• Task instructions: Go to the line in the entries below that holds "Click the light gray segment at ring's top" and repeat exactly from there through the line that holds "1200x630 pixels.", inclusive.

• Records to process:

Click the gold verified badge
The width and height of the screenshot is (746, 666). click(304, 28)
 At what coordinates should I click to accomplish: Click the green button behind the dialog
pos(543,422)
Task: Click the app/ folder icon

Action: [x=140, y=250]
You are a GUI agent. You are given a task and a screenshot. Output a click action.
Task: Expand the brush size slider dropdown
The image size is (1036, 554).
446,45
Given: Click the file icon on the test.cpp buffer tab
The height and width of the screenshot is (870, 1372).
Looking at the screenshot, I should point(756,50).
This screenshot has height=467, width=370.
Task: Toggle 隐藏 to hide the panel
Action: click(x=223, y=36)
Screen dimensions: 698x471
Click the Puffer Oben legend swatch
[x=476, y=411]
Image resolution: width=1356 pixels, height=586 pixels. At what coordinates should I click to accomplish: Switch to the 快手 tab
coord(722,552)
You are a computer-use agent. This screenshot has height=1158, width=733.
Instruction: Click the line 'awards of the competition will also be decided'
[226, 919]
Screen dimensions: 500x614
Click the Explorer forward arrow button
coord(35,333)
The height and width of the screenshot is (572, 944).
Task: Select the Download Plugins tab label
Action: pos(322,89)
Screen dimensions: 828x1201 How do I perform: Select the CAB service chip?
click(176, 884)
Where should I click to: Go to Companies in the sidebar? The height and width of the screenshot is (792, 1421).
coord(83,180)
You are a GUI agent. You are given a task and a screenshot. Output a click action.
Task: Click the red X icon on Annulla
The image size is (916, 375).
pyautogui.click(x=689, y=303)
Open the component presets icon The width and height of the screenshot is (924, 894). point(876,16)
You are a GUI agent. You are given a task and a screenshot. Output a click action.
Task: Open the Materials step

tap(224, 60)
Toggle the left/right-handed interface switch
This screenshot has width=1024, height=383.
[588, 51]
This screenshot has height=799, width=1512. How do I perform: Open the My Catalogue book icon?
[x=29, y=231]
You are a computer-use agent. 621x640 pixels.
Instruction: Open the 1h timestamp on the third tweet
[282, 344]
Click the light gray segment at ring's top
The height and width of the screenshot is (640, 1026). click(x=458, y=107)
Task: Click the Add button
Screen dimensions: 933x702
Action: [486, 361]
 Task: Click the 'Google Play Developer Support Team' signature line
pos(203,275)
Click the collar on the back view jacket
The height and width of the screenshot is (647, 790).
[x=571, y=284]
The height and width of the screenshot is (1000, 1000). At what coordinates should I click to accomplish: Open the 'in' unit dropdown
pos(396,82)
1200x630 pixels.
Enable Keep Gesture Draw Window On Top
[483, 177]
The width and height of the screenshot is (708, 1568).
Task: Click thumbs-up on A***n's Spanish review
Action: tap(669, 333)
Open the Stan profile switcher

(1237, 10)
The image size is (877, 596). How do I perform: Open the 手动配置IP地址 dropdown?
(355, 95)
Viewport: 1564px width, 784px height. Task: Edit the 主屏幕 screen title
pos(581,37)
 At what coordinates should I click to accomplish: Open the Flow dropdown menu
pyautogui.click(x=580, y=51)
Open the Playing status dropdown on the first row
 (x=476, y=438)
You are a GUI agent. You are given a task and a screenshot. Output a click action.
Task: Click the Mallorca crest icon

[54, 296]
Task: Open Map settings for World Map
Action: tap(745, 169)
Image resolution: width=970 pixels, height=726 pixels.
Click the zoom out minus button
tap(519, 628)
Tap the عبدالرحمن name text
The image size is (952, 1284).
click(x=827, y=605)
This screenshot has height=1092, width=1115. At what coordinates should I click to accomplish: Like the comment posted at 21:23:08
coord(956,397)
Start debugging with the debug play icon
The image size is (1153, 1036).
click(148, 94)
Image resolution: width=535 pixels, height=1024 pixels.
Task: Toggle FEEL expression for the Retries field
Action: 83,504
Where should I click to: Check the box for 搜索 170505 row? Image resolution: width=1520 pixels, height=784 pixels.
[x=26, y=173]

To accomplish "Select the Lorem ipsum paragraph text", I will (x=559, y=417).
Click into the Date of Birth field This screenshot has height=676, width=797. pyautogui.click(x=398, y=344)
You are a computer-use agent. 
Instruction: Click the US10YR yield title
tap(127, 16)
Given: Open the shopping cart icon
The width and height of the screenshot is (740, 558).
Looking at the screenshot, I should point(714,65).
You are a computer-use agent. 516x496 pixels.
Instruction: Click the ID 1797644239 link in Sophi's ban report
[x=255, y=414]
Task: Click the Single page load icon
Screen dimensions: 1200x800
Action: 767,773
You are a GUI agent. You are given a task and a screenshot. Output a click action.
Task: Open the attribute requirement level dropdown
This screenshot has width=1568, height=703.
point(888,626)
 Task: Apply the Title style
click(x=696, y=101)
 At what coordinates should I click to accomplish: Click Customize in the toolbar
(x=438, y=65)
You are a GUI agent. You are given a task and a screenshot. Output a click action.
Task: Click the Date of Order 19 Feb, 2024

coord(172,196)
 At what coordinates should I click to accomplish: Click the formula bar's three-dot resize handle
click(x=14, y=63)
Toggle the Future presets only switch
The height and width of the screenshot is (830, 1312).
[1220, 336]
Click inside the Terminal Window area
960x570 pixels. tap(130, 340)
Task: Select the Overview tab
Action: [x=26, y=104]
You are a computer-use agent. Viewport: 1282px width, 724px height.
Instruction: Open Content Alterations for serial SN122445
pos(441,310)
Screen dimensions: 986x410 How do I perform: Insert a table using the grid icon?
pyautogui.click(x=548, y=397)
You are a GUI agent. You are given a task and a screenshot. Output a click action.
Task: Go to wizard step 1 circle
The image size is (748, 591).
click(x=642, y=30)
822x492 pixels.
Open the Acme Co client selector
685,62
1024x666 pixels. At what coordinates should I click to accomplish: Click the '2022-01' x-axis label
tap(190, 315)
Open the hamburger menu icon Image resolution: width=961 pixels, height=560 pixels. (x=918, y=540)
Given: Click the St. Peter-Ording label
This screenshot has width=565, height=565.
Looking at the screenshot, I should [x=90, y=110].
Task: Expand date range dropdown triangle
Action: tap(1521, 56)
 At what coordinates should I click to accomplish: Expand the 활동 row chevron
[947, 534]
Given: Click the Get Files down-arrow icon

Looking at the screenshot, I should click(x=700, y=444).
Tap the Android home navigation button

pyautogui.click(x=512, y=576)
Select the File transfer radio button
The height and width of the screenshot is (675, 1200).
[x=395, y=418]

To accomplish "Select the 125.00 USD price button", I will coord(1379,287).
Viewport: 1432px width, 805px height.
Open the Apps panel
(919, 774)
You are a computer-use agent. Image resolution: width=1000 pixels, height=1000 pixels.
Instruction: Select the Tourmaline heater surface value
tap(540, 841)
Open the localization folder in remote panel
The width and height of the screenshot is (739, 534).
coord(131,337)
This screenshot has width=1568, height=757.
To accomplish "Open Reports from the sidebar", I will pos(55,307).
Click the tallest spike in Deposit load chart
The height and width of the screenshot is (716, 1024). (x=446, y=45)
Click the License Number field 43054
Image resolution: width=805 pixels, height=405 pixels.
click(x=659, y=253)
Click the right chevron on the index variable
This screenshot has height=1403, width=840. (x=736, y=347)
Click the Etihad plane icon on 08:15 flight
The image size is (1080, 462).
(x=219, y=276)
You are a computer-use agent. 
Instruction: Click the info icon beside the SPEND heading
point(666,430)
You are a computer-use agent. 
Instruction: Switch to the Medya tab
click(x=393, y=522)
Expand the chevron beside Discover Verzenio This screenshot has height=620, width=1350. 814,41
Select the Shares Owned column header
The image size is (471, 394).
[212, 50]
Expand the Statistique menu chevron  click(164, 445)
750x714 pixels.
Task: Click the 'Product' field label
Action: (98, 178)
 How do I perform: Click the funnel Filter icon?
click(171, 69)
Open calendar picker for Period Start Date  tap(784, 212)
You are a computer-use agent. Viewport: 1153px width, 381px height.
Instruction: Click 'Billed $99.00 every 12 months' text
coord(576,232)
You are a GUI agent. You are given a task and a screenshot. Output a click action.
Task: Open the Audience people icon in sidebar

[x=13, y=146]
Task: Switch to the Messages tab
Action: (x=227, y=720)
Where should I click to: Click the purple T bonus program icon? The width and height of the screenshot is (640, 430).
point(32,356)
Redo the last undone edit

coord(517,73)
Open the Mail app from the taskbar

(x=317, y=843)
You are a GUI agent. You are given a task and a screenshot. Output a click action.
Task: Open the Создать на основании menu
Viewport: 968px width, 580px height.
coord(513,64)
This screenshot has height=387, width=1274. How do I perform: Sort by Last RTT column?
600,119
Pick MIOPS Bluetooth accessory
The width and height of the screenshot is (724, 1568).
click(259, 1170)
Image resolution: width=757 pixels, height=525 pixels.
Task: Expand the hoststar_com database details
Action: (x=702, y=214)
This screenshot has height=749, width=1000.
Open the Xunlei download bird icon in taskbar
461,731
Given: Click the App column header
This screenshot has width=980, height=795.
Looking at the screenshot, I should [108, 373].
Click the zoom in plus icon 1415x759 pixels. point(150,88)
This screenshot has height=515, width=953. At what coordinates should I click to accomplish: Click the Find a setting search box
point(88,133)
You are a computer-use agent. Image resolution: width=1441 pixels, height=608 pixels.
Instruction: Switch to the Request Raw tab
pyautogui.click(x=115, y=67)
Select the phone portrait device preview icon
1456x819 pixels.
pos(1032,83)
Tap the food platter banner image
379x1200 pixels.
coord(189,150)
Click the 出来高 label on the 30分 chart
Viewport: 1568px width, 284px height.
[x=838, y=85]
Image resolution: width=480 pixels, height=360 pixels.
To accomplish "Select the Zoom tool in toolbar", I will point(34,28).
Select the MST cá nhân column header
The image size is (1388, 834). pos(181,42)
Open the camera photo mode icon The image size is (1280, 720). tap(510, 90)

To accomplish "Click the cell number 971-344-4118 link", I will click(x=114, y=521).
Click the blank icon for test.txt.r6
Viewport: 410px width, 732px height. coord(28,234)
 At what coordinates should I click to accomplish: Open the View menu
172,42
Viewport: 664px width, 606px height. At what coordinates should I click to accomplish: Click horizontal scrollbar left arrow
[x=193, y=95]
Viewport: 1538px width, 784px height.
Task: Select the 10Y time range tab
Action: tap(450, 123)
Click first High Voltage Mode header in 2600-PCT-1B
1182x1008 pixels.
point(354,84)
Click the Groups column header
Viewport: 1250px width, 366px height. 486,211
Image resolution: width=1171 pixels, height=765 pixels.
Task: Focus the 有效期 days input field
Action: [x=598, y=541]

• Output:
Click the light gray segment at ring's top
The height and width of the screenshot is (640, 1026). click(x=458, y=107)
Task: Click the Add button
Screen dimensions: 933x702
Action: [486, 361]
 Task: Click the 'Google Play Developer Support Team' signature line
pos(203,275)
Click the collar on the back view jacket
The height and width of the screenshot is (647, 790).
[x=571, y=284]
The height and width of the screenshot is (1000, 1000). At what coordinates should I click to accomplish: Open the 'in' unit dropdown
pos(396,82)
1200x630 pixels.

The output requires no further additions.